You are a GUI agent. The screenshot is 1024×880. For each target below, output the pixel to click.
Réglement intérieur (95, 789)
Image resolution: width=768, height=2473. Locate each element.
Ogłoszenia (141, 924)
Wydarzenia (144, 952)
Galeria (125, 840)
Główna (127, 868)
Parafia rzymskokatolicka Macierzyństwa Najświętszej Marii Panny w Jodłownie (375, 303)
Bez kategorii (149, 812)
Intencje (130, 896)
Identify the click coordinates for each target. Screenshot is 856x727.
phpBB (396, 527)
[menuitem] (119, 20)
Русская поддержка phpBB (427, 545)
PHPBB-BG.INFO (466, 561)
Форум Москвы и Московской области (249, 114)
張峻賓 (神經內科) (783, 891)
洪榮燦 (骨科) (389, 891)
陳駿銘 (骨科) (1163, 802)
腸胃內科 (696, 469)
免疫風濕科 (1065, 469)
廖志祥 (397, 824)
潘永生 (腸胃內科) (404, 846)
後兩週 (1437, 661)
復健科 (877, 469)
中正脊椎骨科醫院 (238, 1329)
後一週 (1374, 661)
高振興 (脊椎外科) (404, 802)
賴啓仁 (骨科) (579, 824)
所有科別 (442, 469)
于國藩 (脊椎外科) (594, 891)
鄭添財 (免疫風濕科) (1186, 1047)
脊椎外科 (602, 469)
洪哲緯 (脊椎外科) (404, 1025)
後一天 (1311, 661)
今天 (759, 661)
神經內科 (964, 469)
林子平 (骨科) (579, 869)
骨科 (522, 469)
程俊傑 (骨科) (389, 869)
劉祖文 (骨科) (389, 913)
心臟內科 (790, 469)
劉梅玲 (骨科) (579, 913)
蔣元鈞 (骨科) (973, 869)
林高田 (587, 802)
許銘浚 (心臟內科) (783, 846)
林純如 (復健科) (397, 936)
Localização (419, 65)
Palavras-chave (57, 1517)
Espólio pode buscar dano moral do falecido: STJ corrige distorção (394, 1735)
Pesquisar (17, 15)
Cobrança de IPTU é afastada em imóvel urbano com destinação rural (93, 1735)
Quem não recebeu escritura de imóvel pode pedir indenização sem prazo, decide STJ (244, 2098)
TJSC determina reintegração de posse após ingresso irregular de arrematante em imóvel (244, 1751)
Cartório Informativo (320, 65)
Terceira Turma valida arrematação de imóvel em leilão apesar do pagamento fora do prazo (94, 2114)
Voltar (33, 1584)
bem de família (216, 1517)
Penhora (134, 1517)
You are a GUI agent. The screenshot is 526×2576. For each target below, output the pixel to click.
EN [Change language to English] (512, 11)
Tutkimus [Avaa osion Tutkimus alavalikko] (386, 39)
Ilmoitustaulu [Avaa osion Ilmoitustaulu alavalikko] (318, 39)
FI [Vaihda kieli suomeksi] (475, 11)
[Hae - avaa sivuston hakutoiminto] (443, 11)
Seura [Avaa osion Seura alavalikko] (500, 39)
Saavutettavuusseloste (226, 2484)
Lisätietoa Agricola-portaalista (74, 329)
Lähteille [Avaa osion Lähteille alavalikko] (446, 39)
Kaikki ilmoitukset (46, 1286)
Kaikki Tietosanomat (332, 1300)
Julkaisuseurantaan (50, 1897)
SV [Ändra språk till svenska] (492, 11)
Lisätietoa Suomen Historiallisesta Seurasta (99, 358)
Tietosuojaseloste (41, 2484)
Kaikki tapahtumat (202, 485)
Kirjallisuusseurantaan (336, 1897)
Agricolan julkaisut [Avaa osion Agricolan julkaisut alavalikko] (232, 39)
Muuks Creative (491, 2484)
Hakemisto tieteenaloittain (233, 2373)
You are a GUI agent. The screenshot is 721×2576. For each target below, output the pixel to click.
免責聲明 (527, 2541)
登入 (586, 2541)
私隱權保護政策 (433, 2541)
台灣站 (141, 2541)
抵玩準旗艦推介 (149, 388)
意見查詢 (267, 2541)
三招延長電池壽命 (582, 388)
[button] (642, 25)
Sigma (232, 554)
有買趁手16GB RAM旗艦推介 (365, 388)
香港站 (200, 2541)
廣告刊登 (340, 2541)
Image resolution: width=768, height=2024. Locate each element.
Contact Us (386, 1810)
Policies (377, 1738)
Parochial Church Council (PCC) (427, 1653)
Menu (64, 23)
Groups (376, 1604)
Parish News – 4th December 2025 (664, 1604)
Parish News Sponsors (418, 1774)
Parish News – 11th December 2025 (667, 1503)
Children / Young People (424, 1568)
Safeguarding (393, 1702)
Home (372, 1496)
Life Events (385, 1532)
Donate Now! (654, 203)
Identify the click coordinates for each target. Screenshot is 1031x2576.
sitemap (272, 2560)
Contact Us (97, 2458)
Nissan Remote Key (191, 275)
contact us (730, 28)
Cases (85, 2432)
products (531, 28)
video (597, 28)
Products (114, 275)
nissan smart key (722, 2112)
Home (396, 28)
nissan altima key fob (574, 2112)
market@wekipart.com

◇ ◇ ◇

◆ TASK ◆
Please identify every line of the material above that contains the word "Image", and copy each one in full. Case counts.

◆ THE OUTPUT ◆
Image resolution: width=768, height=2473. Locate each element.
Image resolution: width=768, height=2024. Locate each element.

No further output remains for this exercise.